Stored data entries
########

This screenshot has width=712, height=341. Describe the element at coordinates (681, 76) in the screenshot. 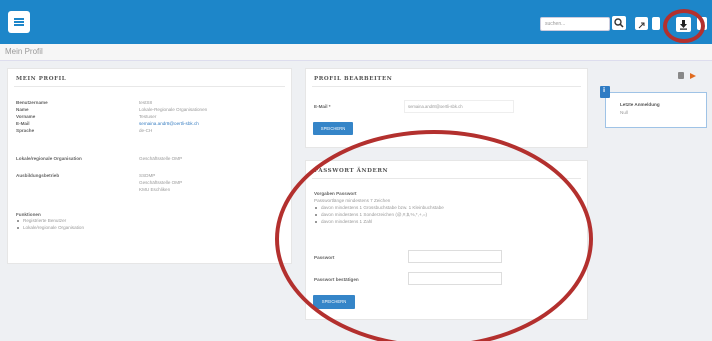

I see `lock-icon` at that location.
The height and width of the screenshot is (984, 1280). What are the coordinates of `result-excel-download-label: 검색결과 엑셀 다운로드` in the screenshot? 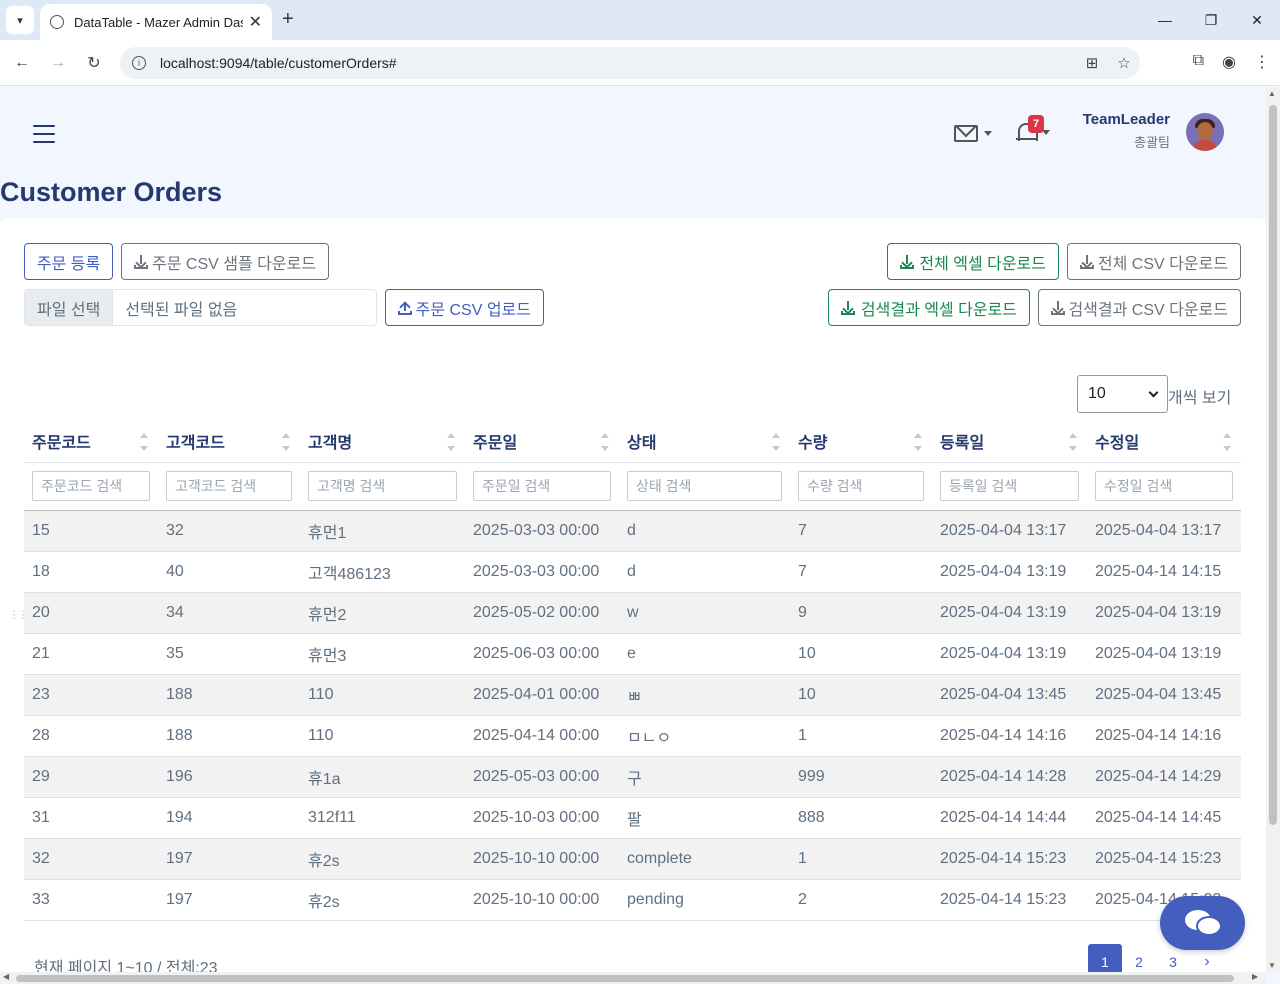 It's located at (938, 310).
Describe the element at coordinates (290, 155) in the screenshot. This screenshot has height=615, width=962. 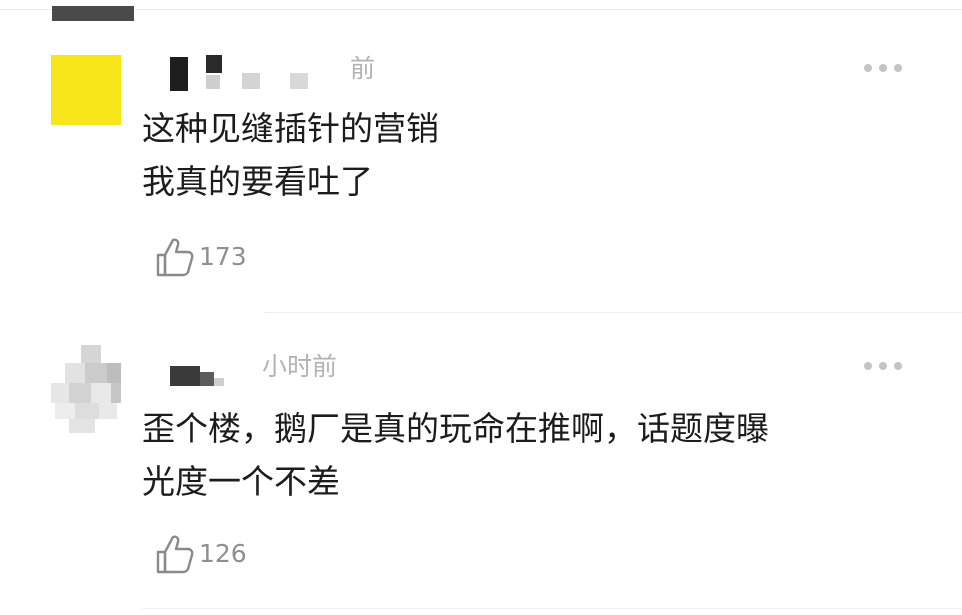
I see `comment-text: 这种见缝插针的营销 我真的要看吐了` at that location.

########

WHAT TO WORK ON ▸ Reproduce verbatim the rows from the line containing "Describe the element at coordinates (290, 155)" through the end of the rows, inclusive. Omit the pictures from the output.

RESULT ▸
Describe the element at coordinates (290, 155) in the screenshot. This screenshot has height=615, width=962. 
I see `comment-text: 这种见缝插针的营销 我真的要看吐了` at that location.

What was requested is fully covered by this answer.